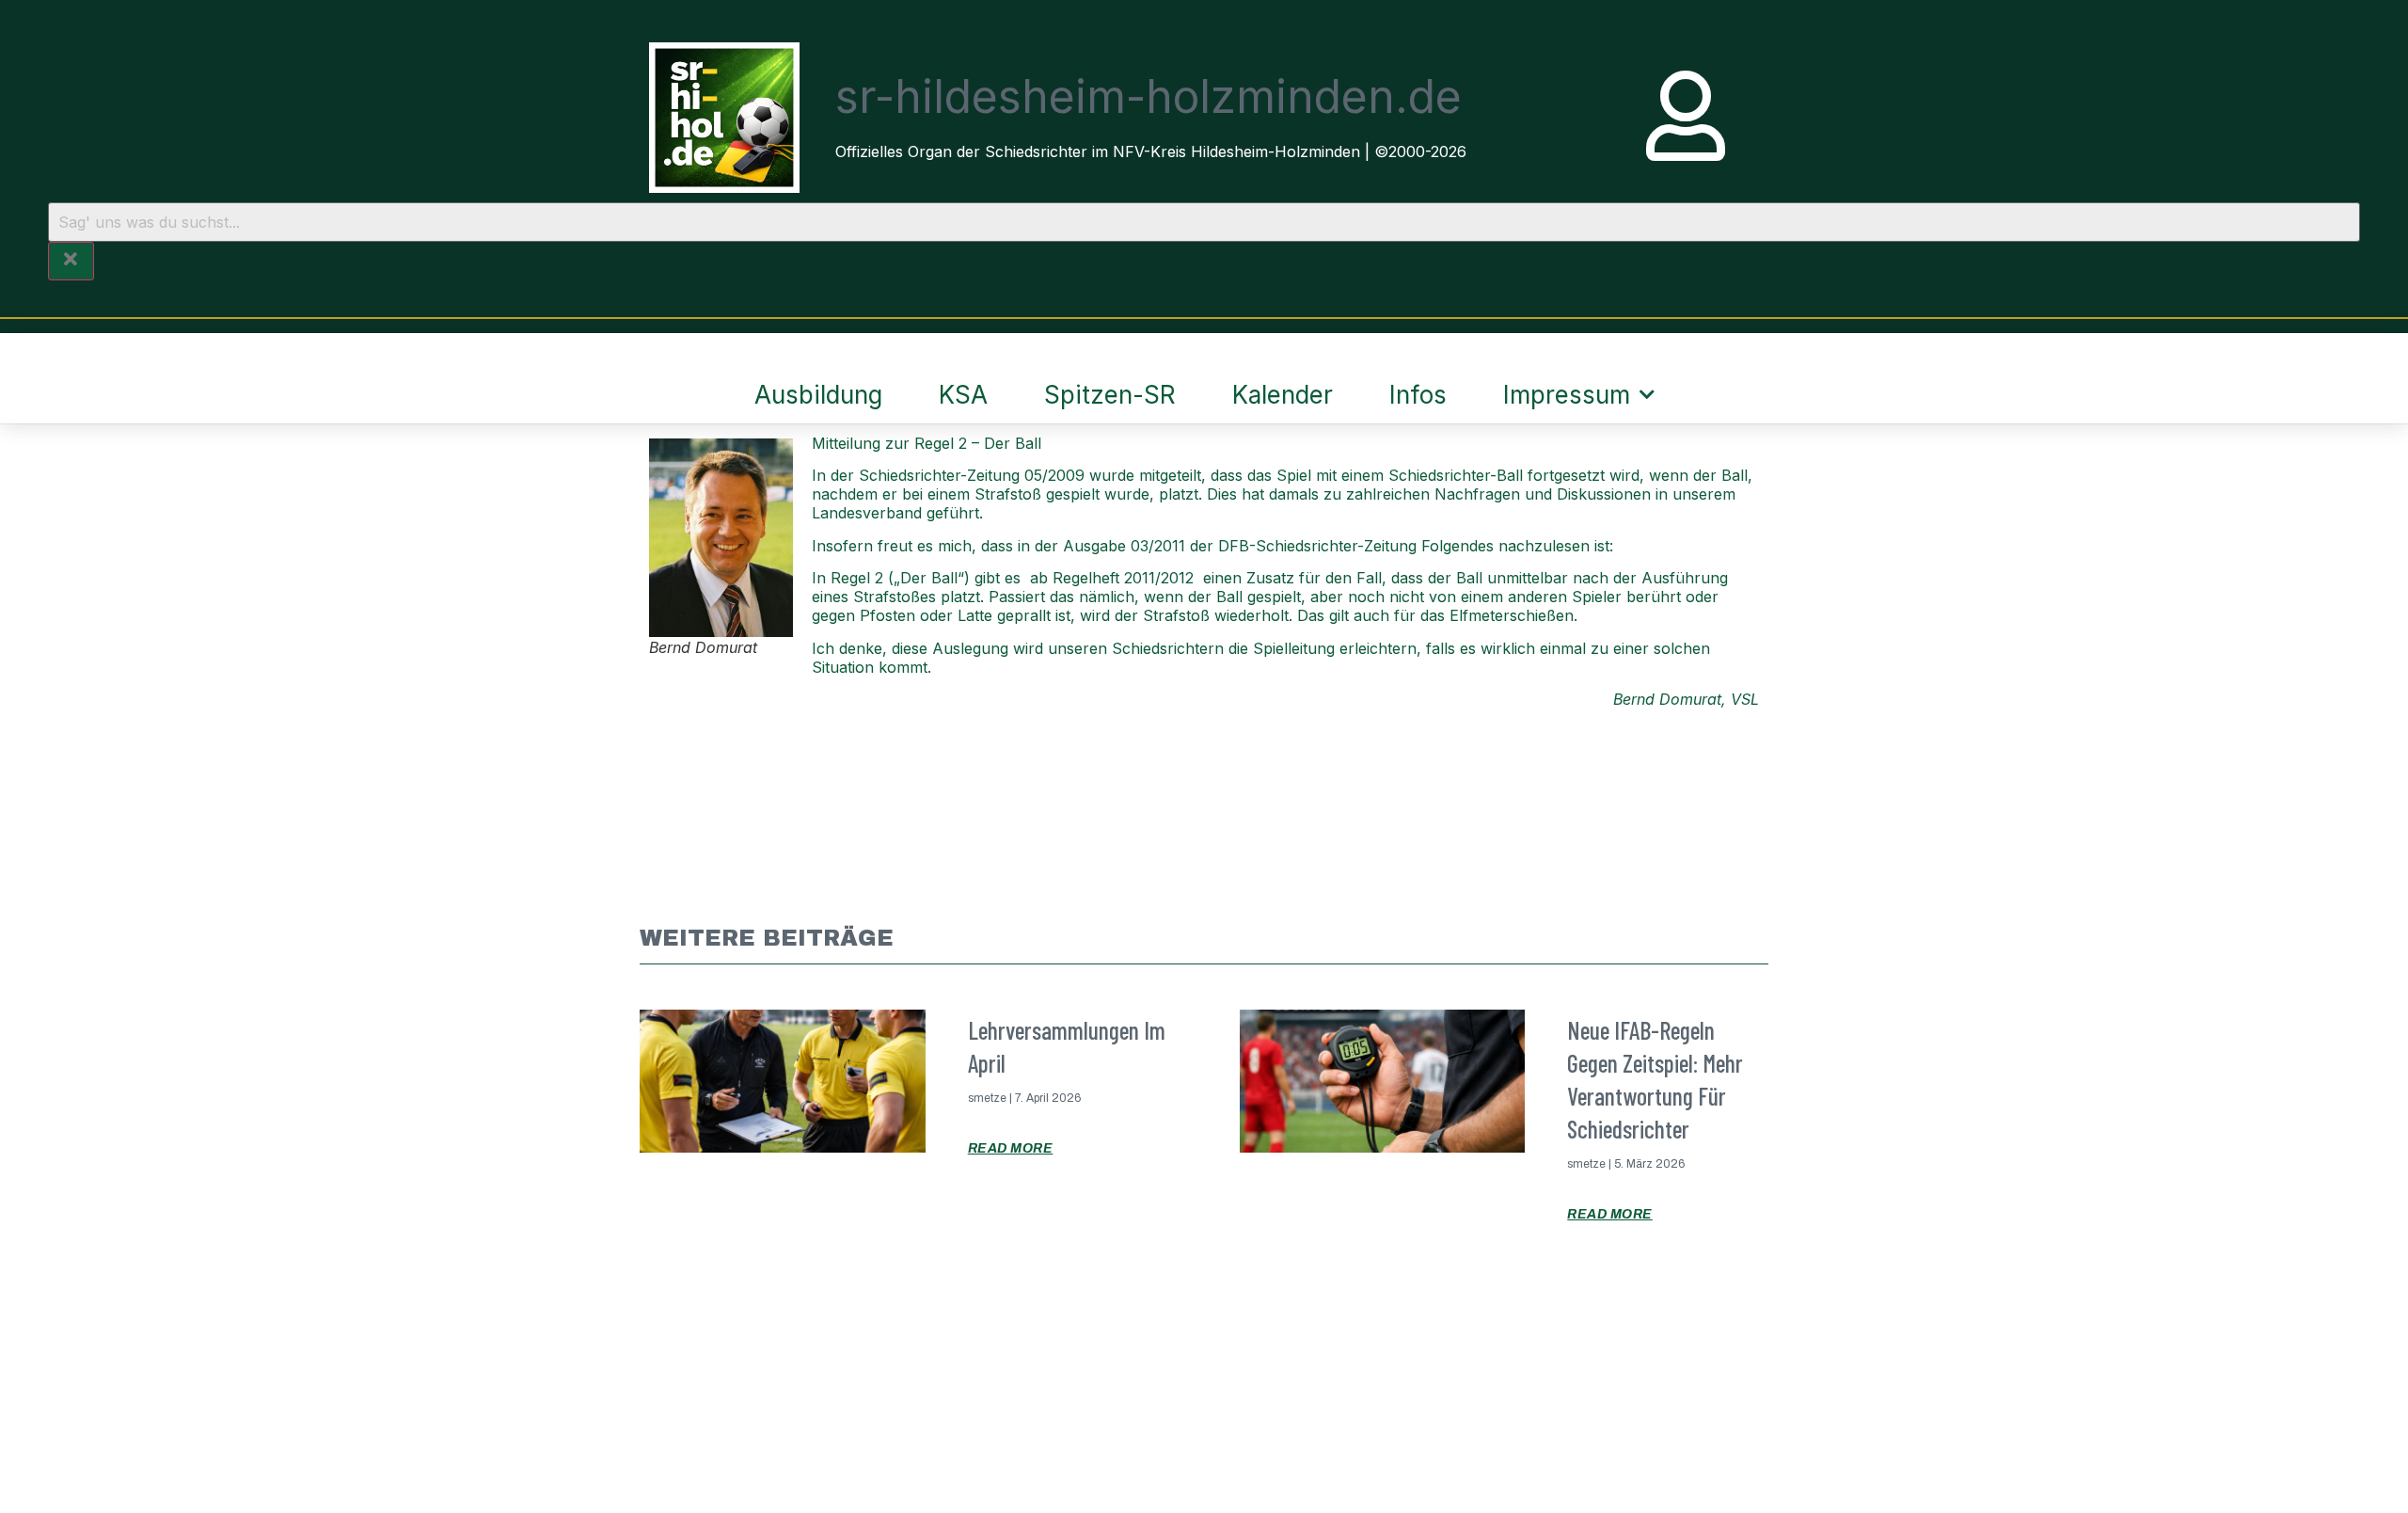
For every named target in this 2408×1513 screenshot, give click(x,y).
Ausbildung (818, 394)
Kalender (1282, 394)
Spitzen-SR (1110, 394)
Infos (1418, 394)
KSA (963, 394)
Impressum (1566, 394)
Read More (1011, 1148)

::::::::::

#### Work order:
The result should be an exact retyped version of all the entries above, containing no pictures.

#### Output of the task:
For every named target in this 2408×1513 screenshot, give click(x,y).
Ausbildung (818, 394)
Kalender (1282, 394)
Spitzen-SR (1110, 394)
Infos (1418, 394)
KSA (963, 394)
Impressum (1566, 394)
Read More (1011, 1148)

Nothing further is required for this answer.